[Start of Attachment]
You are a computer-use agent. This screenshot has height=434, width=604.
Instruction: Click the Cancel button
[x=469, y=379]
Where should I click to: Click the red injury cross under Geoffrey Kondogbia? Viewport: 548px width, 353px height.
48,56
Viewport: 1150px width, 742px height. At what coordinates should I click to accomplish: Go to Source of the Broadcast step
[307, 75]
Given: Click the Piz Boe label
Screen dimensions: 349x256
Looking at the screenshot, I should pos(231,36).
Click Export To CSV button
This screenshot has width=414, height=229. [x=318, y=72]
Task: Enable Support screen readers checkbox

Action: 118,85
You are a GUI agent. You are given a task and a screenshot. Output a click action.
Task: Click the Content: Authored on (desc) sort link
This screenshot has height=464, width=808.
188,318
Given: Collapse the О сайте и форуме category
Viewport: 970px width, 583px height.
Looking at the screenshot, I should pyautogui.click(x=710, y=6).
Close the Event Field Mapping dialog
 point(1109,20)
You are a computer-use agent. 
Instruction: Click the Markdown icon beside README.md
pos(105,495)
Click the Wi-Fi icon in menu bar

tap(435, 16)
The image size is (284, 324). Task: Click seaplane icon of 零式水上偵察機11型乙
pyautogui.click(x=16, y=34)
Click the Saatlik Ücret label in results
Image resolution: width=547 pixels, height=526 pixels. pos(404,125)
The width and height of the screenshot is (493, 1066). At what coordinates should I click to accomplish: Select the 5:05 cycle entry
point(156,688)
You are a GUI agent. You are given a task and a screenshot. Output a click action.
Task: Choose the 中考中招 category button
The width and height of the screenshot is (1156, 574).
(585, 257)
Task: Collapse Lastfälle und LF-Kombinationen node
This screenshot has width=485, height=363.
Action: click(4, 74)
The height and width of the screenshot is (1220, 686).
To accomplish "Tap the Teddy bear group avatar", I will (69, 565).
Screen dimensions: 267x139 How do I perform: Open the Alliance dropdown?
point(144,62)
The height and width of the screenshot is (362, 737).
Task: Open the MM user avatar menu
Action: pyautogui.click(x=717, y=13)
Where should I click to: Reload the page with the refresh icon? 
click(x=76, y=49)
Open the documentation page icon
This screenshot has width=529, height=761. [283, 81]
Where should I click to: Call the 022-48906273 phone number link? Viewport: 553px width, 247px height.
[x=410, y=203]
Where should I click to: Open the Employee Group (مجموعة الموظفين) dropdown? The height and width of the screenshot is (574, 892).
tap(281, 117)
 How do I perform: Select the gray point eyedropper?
[End of Attachment]
[PROBLEM STATEMENT] Having read the entries above, restate them all word for word.

[SOLUTION TO THIS PROBLEM]
You are a computer-use agent. This screenshot has height=434, width=604.
Instruction: Click the Cancel button
[x=469, y=379]
Where should I click to: Click the red injury cross under Geoffrey Kondogbia? Viewport: 548px width, 353px height.
48,56
Viewport: 1150px width, 742px height. At what coordinates should I click to accomplish: Go to Source of the Broadcast step
[307, 75]
Given: Click the Piz Boe label
Screen dimensions: 349x256
Looking at the screenshot, I should pos(231,36).
Click Export To CSV button
This screenshot has width=414, height=229. [x=318, y=72]
Task: Enable Support screen readers checkbox

Action: 118,85
You are a GUI agent. You are given a task and a screenshot. Output a click action.
Task: Click the Content: Authored on (desc) sort link
This screenshot has height=464, width=808.
188,318
Given: Collapse the О сайте и форуме category
Viewport: 970px width, 583px height.
Looking at the screenshot, I should pyautogui.click(x=710, y=6).
Close the Event Field Mapping dialog
 point(1109,20)
You are a computer-use agent. 
Instruction: Click the Markdown icon beside README.md
pos(105,495)
Click the Wi-Fi icon in menu bar

tap(435, 16)
The image size is (284, 324). Task: Click seaplane icon of 零式水上偵察機11型乙
pyautogui.click(x=16, y=34)
Click the Saatlik Ücret label in results
Image resolution: width=547 pixels, height=526 pixels. pos(404,125)
The width and height of the screenshot is (493, 1066). At what coordinates should I click to accomplish: Select the 5:05 cycle entry
point(156,688)
You are a GUI agent. You are given a task and a screenshot. Output a click action.
Task: Choose the 中考中招 category button
The width and height of the screenshot is (1156, 574).
(585, 257)
Task: Collapse Lastfälle und LF-Kombinationen node
This screenshot has width=485, height=363.
Action: click(4, 74)
The height and width of the screenshot is (1220, 686).
To accomplish "Tap the Teddy bear group avatar", I will (69, 565).
Screen dimensions: 267x139 How do I perform: Open the Alliance dropdown?
point(144,62)
The height and width of the screenshot is (362, 737).
Task: Open the MM user avatar menu
Action: pyautogui.click(x=717, y=13)
Where should I click to: Reload the page with the refresh icon? 
click(x=76, y=49)
Open the documentation page icon
This screenshot has width=529, height=761. [283, 81]
Where should I click to: Call the 022-48906273 phone number link? Viewport: 553px width, 247px height.
[x=410, y=203]
Where should I click to: Open the Employee Group (مجموعة الموظفين) dropdown? The height and width of the screenshot is (574, 892).
tap(281, 117)
 How do I perform: Select the gray point eyedropper?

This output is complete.